PSA evaluation is divided into two aspects, namely, analyzing the frequency of unwanted events and the consequences of unwanted events. The result of both frequency and consequence is risk. For nuclear power plant, such undesirable events refer to core damage, radionuclide leakage into the environment, public casualties and property losses. Different from the deterministic analysis method, probabilistic safety assessment is a systematic analysis method. The input of this analysis is as real information as possible about power plant design, operation practice, personnel behavior, and component reliability, physical process of core damage, Containment behavior and environmental conditions. The foundation of this analysis is probability theory, and the output of this analysis is the probability and consequence of various accident sequences, various radioactive material releases and various health effects [1].

IAEA has also played an important role in the research and promotion of PSA. PSA has been implemented for different reactor types, and the development and application of PSA technology have been systematically studied. IAEA has put forward requirements for the implementation of PSA auxiliary system design: PSA requirements are described in NS-R-1 [2]: “When Safety Analysis is carried out on unit design, both deterministic analysis method and probability analysis method shall be used. Then take this analysis as foundation to formulate and verify the design basis for safety important items.” After that, PSA was taken as part of the decision-making process in NS-G-1.2 [3], and the following requirements were put forward: PSA results should be taken as part of the design process to evaluate the safety level of the unit.

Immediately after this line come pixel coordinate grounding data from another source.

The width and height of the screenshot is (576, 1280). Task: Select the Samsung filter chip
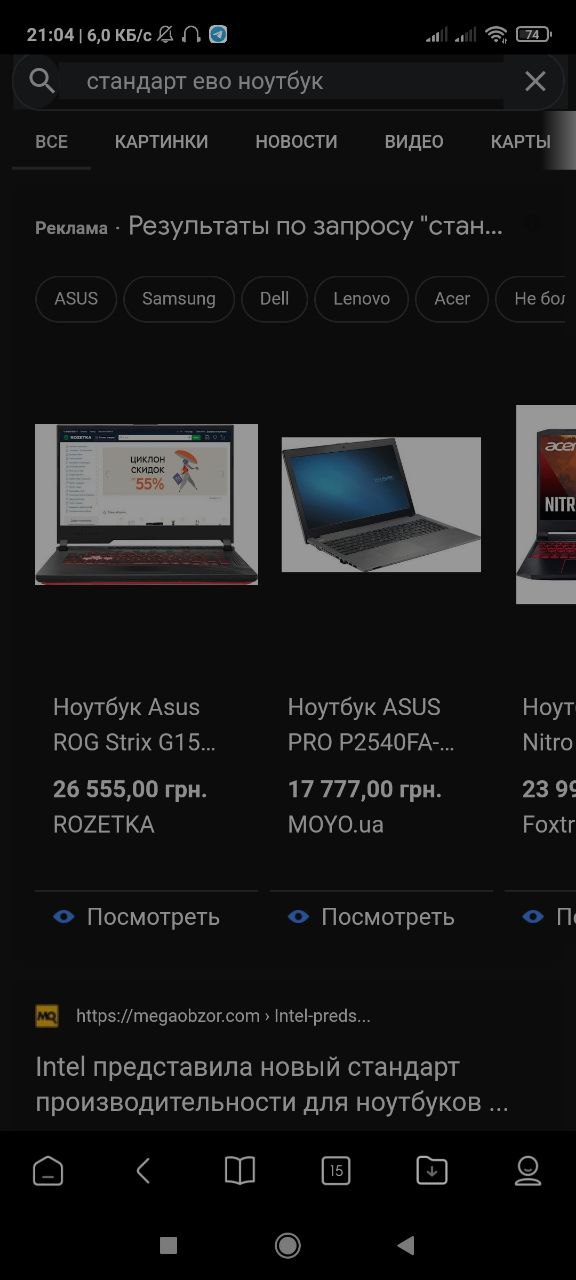(x=179, y=299)
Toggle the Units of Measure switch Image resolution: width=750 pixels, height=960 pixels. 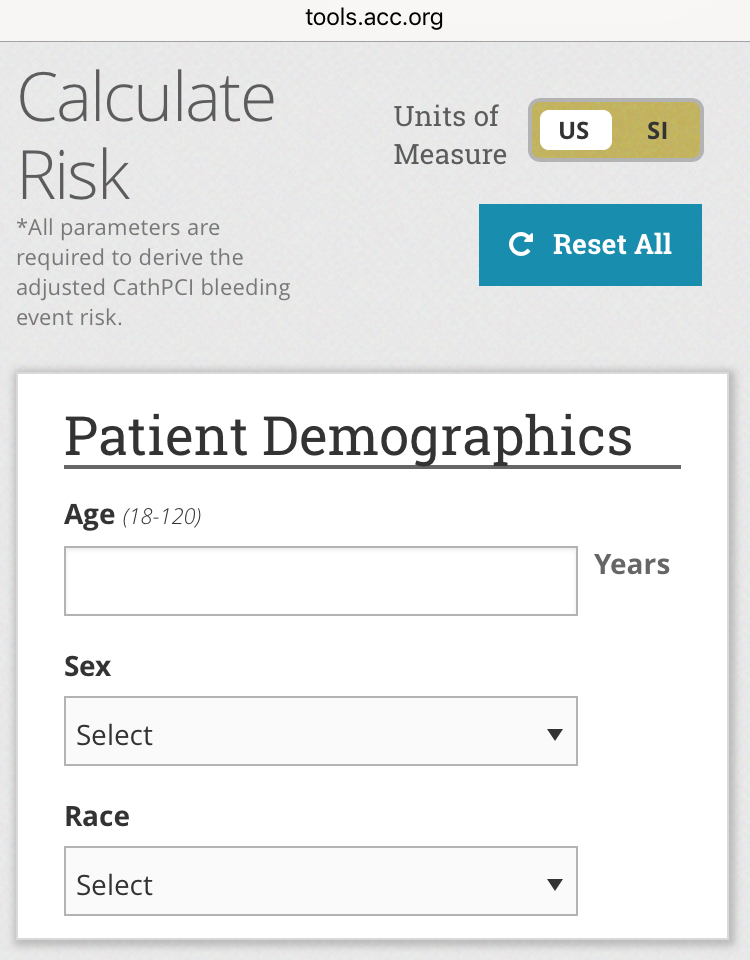point(615,131)
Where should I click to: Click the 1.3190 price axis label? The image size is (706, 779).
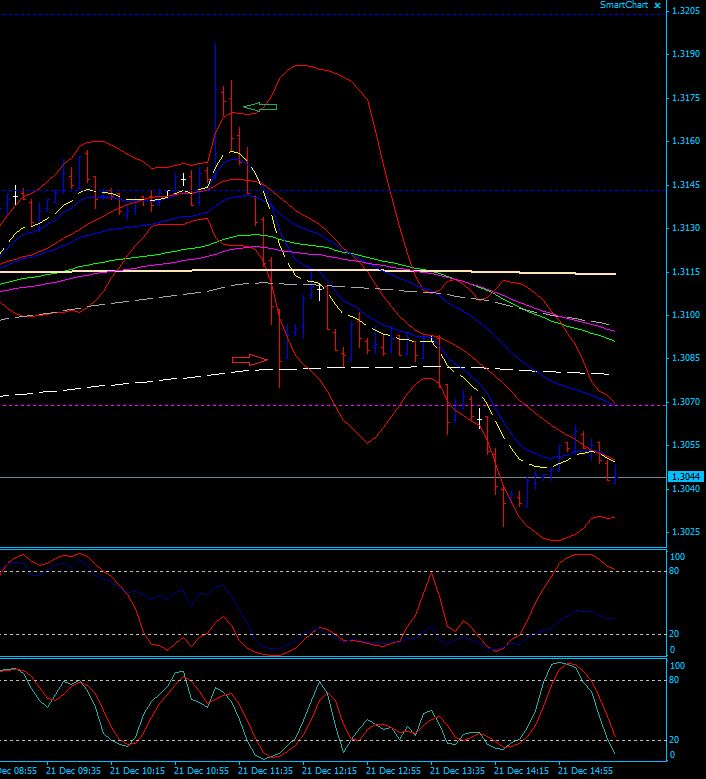tap(686, 55)
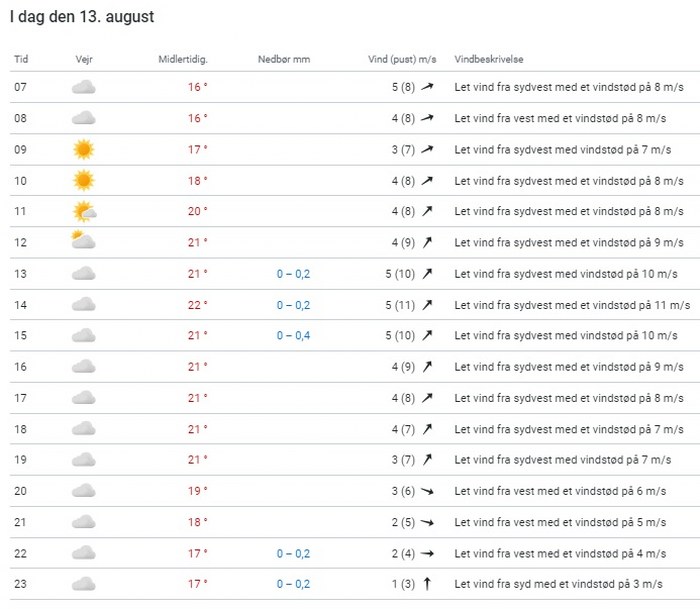
Task: Click the mostly cloudy icon at hour 12
Action: tap(84, 242)
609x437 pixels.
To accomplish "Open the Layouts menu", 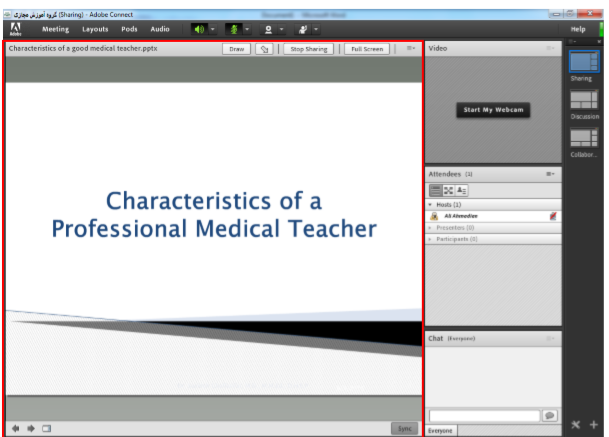I will [95, 29].
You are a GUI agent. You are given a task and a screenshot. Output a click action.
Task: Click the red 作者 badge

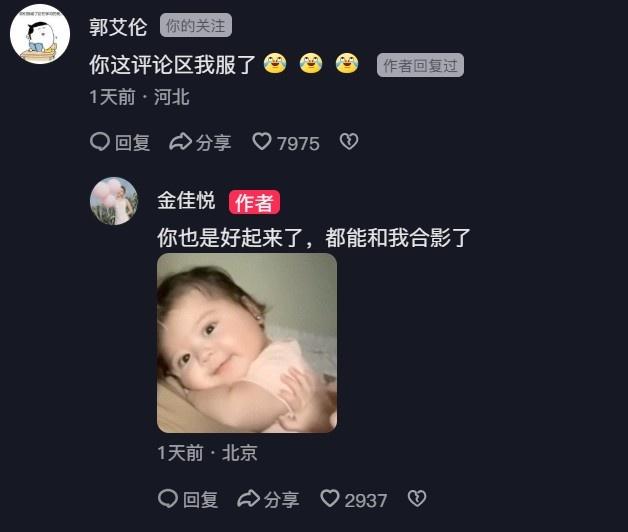coord(254,202)
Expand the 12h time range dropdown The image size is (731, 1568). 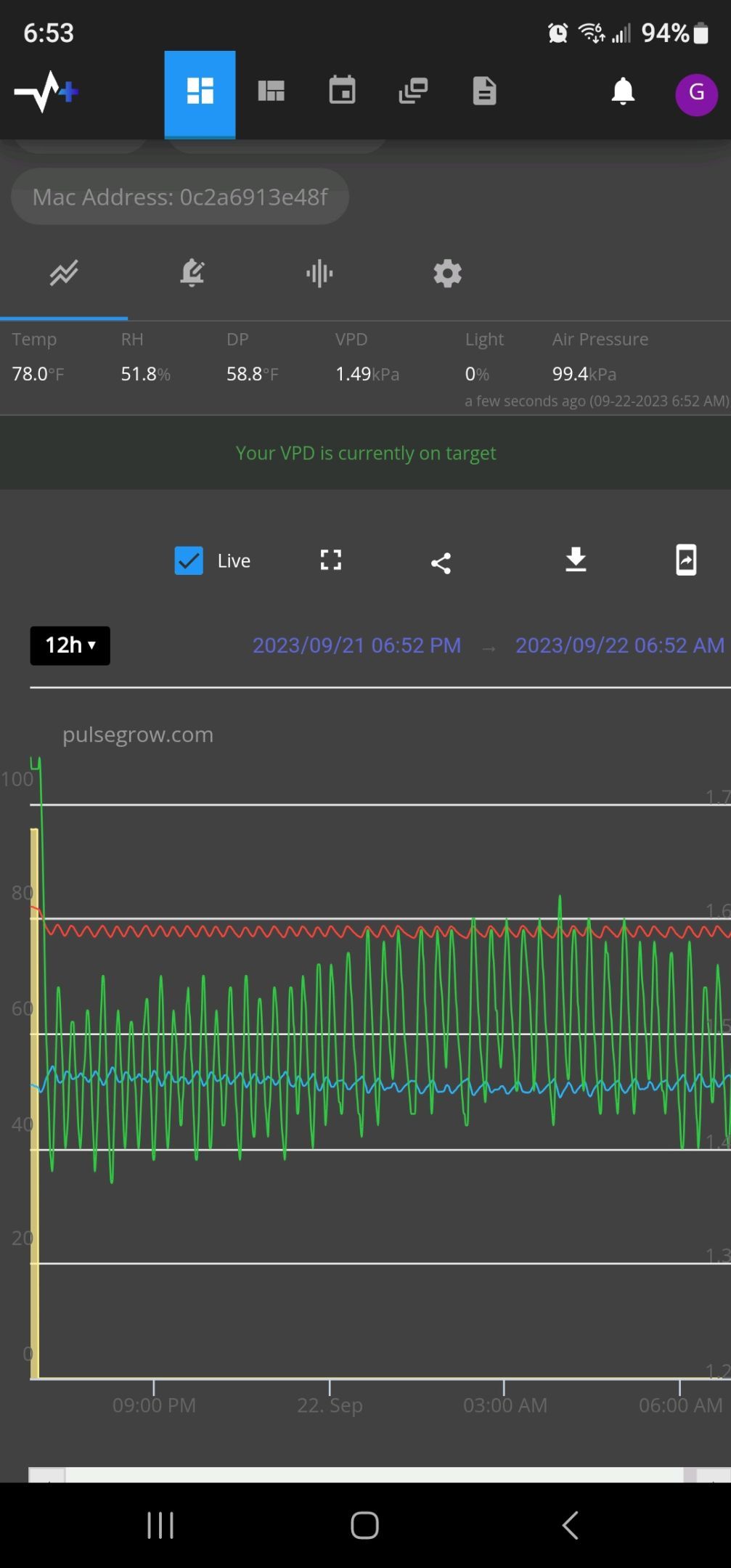70,645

The key technology of Digital Control System in Nuclear Power Plant is the “nerve center”. It provides more advanced control and management methods and is an important equipment to ensure the safe and reliable operation of the nuclear power plant. From design to manufacture, the system needs to meet the requirements of reliability, security, system complexity, interface processing and other aspects, and integrates many technologies such as computer, communication, display and control. Traditionally, in the design stage, the reliability of the I&C system is only improved by improving the reliability of DCS equipment, such as the manufacturing level of process equipment, software and hardware identification level, Quality Assurance, etc. During the operation phase, the high reliability of the equipment is ensured through the periodic test. How to calculate and analyze the system reliability and periodic test interval on this foundation through quantitative evaluation method is somewhat different from the mainstream requirements in the world.

Based on this, this paper is oriented to engineering practice application. Through PSA method, the equipment reliability data and periodic test period are coordinated. Through quantitative reliability numerical calculation, the periodic test interval of safety I&C system is calculated, and the design scheme is improved or optimized to enhance the overall safety goal of Nuclear Power Plant. On this foundation, a set of Nuclear Power Plant digital I&C Periodic Test interval design method based on PSA technology is explored to meet the needs of subsequent engineering practice.

2 Overview of PSA Technology

According to the classification of research levels, PSA is usually divided into 3 levels. The purpose of the first-level PSA is to calculate the core damage probability (CDF). Core damage refers to “the Reactor core is exposed and heated to the extent that long-term cladding oxidation or serious fuel damage is expected to occur, and the core part involved is sufficient to cause large radioactive release”. The secondary PSA is based on the foundation of the analysis results of the primary PSA to study the accident process and Containment response after the core is damaged, and to evaluate the release amount and frequency of various radionuclides to the environment. Three-level PSA further studies the diffusion of radioactive substances in the environment and estimates its impact on public health and social environment [4].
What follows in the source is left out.